--- TEXTE CITÉ ---

Face à cela, que représentent les entreprises européennes ? « En Europe, poursuit Michel Ernst, nous avons beaucoup de belles sociétés. En revanche, au niveau technologique, quelle pauvreté! De plus, les marchés nationaux européens sont tellement différents. Le marché le plus techno en Europe est celui d’Amsterdam, avec des sociétés comme ASML, BESI, ASM International, Prosus (le holding, qui détient une participation importante dans Tencent). » Mais même à Amsterdam, le secteur technologique ne représente que 23% du marché. « Et lorsque l’on regarde ailleurs, c’est le grand désert, observe Michel Ernst. L’Allemagne, à l’exception de SAP, reste un marché de valeurs classiques. En France, le CAC40, est dominé par ce qu’on appelle la consommation discrétionnaire, c’est-à-dire le luxe : LVMH, L’Oréal, Hermès…. Et ce marché ne compte que 4% de sociétés technologiques. Et en Belgique, dans le BEL 20, nous n’avons qu’une valeur techno, Melexis. Le Bel20 est essentiellement représenté par des sociétés financières, comme Ageas ou KBC, et des holdings. Il abrite aussi le secteur de la santé, avec ArgenX en particulier ». Or, pour tous ces secteurs classiques, il faudra porter une attention particulière à la manière dont ils vont digérer la politique commerciale très agressive de Donald Trump. Sans tomber dans le pessimisme, j’ai quand même, une certaine réticence à dire « en avant toute » sur les actions européennes. » Des secteurs comme l’automobile, surtout les berlines allemandes, le luxe, l’alimentation risquent de faire les frais d’une guerre commerciale.

--- EXTRAITS DE DONNÉES ---

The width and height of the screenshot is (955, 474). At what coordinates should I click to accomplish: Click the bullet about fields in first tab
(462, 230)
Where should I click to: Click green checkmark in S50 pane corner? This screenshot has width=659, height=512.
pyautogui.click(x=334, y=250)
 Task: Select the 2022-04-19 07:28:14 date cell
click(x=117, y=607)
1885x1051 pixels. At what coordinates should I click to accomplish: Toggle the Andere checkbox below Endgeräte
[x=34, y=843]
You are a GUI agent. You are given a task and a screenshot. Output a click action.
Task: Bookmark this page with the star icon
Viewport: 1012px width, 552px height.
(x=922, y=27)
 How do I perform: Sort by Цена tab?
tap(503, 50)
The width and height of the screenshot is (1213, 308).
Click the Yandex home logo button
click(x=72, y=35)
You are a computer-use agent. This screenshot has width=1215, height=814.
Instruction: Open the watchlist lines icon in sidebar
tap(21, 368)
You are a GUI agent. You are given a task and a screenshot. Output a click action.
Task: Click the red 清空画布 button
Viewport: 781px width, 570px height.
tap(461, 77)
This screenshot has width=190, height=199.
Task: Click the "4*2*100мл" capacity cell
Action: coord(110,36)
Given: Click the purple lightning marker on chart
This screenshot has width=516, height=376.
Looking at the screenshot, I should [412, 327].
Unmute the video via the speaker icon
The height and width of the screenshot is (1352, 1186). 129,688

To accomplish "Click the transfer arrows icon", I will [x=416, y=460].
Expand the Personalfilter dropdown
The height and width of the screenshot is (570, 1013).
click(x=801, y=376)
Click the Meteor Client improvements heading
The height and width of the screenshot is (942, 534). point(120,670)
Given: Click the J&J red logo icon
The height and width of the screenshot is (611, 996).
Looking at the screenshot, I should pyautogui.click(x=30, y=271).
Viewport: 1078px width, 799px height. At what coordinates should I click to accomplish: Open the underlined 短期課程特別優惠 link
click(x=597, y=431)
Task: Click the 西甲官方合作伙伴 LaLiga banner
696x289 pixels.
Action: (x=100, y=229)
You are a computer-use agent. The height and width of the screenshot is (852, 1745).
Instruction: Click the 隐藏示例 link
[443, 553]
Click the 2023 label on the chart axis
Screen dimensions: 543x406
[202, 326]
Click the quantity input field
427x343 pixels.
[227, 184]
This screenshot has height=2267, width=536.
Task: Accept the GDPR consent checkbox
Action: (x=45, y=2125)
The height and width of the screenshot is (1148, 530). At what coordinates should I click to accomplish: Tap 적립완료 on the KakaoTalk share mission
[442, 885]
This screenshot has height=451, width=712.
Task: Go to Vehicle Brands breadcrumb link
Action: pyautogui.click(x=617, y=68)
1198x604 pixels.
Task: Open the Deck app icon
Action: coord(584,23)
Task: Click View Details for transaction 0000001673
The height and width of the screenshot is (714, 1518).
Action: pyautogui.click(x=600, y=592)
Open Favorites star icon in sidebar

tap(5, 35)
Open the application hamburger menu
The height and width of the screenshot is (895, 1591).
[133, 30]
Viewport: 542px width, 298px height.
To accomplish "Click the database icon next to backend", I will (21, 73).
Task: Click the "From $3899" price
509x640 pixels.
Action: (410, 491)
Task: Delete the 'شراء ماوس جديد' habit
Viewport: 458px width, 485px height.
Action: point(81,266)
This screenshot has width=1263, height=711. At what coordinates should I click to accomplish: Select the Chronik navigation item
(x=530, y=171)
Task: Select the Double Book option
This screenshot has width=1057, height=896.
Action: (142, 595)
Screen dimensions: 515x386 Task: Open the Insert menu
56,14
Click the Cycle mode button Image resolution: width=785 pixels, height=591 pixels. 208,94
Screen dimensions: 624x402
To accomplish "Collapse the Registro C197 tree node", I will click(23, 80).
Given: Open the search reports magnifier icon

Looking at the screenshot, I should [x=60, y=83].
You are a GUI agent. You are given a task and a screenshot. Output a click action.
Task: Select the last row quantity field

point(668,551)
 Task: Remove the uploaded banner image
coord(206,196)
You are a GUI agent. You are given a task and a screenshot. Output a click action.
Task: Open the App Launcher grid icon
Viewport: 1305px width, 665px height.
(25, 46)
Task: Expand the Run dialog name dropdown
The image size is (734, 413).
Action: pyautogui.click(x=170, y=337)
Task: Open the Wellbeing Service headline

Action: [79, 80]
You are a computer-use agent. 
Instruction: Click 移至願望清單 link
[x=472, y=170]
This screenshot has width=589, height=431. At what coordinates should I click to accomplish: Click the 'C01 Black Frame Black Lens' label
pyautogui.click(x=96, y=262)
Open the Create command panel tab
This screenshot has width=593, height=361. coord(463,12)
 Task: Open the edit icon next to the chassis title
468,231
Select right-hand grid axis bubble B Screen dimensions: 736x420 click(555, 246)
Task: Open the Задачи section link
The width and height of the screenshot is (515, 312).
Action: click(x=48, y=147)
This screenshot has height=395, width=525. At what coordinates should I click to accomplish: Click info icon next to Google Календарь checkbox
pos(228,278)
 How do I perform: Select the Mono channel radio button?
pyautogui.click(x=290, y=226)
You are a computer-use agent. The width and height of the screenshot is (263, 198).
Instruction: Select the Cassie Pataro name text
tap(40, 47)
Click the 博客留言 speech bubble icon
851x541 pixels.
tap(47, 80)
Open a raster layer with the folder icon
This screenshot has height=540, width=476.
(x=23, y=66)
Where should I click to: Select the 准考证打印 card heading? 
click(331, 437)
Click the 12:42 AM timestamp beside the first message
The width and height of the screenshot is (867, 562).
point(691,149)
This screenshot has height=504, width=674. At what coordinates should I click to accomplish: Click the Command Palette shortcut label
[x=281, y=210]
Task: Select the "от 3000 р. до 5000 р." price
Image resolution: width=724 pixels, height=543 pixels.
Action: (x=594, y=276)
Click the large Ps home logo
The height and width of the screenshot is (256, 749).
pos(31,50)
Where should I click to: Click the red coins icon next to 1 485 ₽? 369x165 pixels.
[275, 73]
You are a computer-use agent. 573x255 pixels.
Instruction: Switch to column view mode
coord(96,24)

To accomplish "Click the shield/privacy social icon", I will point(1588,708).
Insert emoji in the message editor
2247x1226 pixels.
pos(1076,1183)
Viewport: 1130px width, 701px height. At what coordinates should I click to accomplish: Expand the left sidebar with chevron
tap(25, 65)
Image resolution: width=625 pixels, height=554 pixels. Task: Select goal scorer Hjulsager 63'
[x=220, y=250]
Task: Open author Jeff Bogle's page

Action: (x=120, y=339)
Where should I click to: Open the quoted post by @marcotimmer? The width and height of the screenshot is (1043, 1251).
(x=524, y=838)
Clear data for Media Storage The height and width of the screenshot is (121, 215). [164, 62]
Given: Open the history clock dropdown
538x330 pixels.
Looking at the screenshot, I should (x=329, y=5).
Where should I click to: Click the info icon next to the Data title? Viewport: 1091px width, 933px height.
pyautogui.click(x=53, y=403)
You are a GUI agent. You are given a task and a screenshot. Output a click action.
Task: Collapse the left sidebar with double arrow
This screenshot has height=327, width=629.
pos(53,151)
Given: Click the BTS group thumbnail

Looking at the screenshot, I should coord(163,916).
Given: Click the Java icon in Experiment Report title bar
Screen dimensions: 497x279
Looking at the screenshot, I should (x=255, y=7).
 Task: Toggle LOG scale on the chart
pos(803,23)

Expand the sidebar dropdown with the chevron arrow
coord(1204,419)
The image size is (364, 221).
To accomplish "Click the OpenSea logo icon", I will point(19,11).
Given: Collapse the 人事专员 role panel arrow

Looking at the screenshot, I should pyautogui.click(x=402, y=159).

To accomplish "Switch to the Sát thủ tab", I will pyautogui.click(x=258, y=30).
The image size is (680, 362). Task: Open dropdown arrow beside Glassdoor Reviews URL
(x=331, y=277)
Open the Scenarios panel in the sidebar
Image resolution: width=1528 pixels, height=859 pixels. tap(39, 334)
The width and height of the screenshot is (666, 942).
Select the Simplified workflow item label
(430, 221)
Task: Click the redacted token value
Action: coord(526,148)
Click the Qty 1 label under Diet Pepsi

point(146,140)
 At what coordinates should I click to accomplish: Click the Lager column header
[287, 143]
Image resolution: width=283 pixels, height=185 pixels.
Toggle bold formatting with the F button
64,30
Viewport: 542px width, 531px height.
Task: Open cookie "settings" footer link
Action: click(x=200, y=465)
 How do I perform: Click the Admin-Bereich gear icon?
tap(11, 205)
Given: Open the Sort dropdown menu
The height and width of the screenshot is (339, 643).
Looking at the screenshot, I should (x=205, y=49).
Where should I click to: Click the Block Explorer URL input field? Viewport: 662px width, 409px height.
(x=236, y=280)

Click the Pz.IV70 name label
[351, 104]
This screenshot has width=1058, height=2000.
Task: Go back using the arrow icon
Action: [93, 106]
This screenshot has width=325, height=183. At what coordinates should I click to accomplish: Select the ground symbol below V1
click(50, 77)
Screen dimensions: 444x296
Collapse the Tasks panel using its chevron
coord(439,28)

---

Prolongez le texte consacré aux valeurs technologiques des Bourses européennes en reprenant juste après sa dernière phrase.

Une bulle ?
On pourrait quand même se demander si une bulle des valeurs technologiques n’est pas en train de se former, comme on en avait connu une au début des années 2000, avec les « dotcom ». « Il y a en effet un adage fameux : les arbres ne montent jamais jusqu’au ciel, répond Michel Ernst. Et je crois que c’est plus que jamais d’actualité. Mais ce qui est frappant sur le secteur techno américain, avec des Nvidia en tête, est que ces sociétés continuent à très, très bien performer. Nvidia depuis des années non seulement ne déçoit pas, mais chaque fois surprend positivement les analystes par des chiffres énormes. Car il faut considérer la valorisation (le rapport cours-bénéfices) en rapport à la croissance des bénéfices. Si les bénéfices croissent, il n’y a pas de problème. Or, jusqu’à présent, il faut l’avouer, les entreprises américaines, sauf de rares exceptions comme Tesla valorisée à 162 fois les bénéfices, délivrent d’excellentes performances.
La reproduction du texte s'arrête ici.